Fuzzy Matching Strategy Based on Specific Fields for Modified Data Leak Validation: An Experimental Study of Many-to-One Matching

Main Article Content

Fadlilah Izzatus Sabila
Catur Adi Nugroho
Fauziah Fauziah

Abstract

Personal data leakage is becoming an increasingly serious issue, especially when the leaked data has been partially modified to avoid direct matching with the original source. This study develops a fuzzy approach based on algorithmic mapping of each attribute (field-algorithm pairing) as well as a weighting scheme based on relevance, to support a many-to-one data match between the leaked data and the original database. Four algorithms are used: Levenshtein, Jaro-Winkler, Token Sort Ratio, and Cosine Similarity, selected based on the semantic characteristics of the attributes. Experiments were conducted on 10,000 synthetic data with various modification scenarios, including clean data, light modification, and weight modification Results showed high performance in both clean data and light modification (F1-score 0.90–1.00), but significantly decreased in heavy modification (F1-score 0.10–0.45).

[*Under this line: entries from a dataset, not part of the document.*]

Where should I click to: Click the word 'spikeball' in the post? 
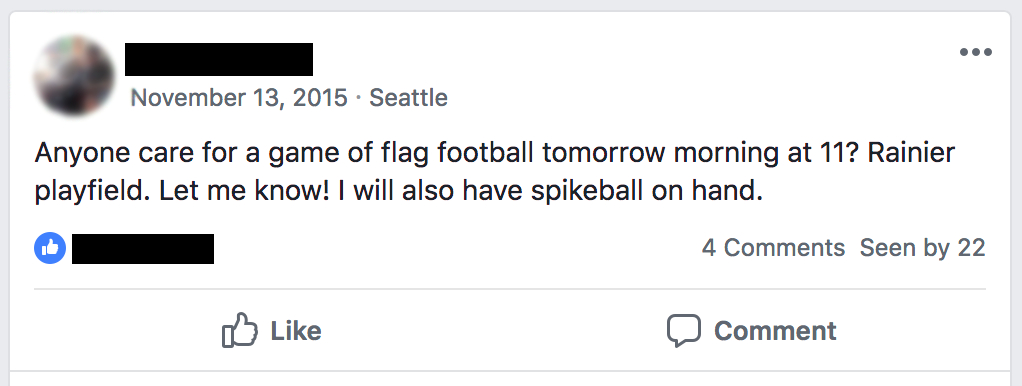point(577,191)
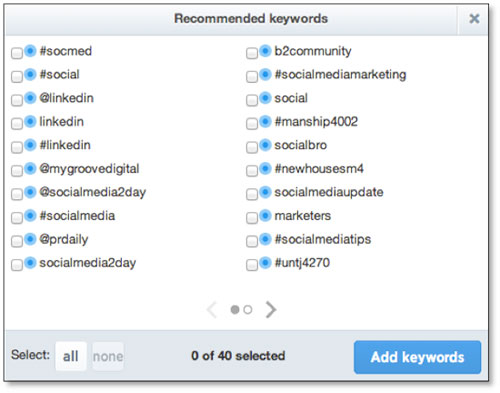Image resolution: width=500 pixels, height=393 pixels.
Task: Click the blue dot icon next to b2community
Action: 265,51
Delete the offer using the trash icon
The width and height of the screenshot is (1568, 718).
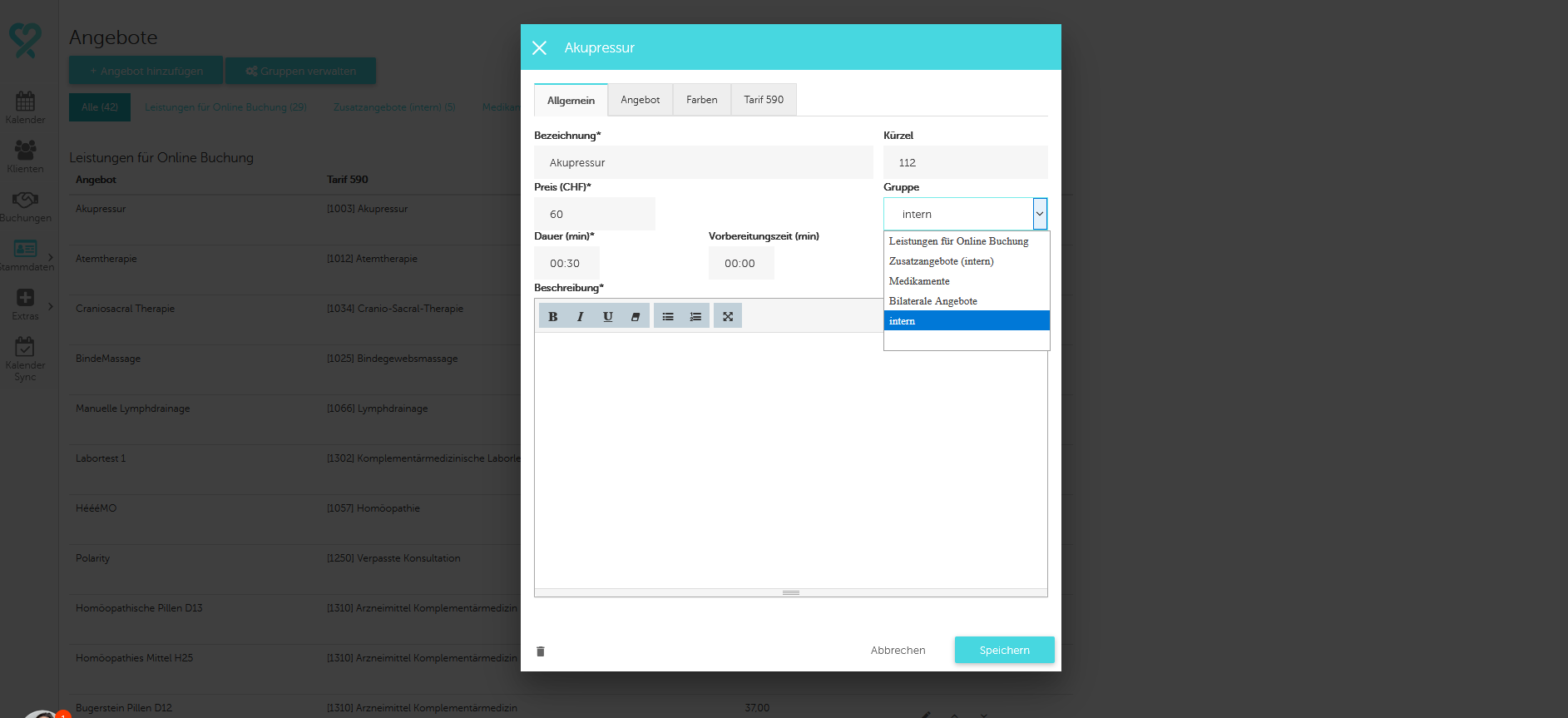(541, 651)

This approach offers a lightweight yet effective solution for the early stages of identity verification in data leak investigations, as well as opening up opportunities for further development through a combination of algorithms and adaptive adjustment of matching thresholds.

Article Details

How to Cite
Sabila, F. I., Nugroho, C. A., & Fauziah, F. (2026). Fuzzy Matching Strategy Based on Specific Fields for Modified Data Leak Validation: An Experimental Study of Many-to-One Matching. Jurnal Ilmiah Giga, 28(2), 68–76. https://doi.org/10.47313/jig.v28i2.4264
Section
Articles

References

H. Kasyap, U. I. Atmaca, C. Maple, G. Cormode, and J. He, “Privacy-preserving Fuzzy Name Matching for Sharing Financial Intelligence,” Nov. 2024, [Online]. Available: http://arxiv.org/abs/2407.19979

B. P. K., “Fuzzy Approach to Record Linkages,” Preprint ArXiv:2402.03464, 2024, doi: 10.48550.

Z. Zhang, “Review on String-Matching Algorithm,” SHS Web of Conferences, vol. 144, p. 03018, 2022, doi: 10.1051/shsconf/202214403018.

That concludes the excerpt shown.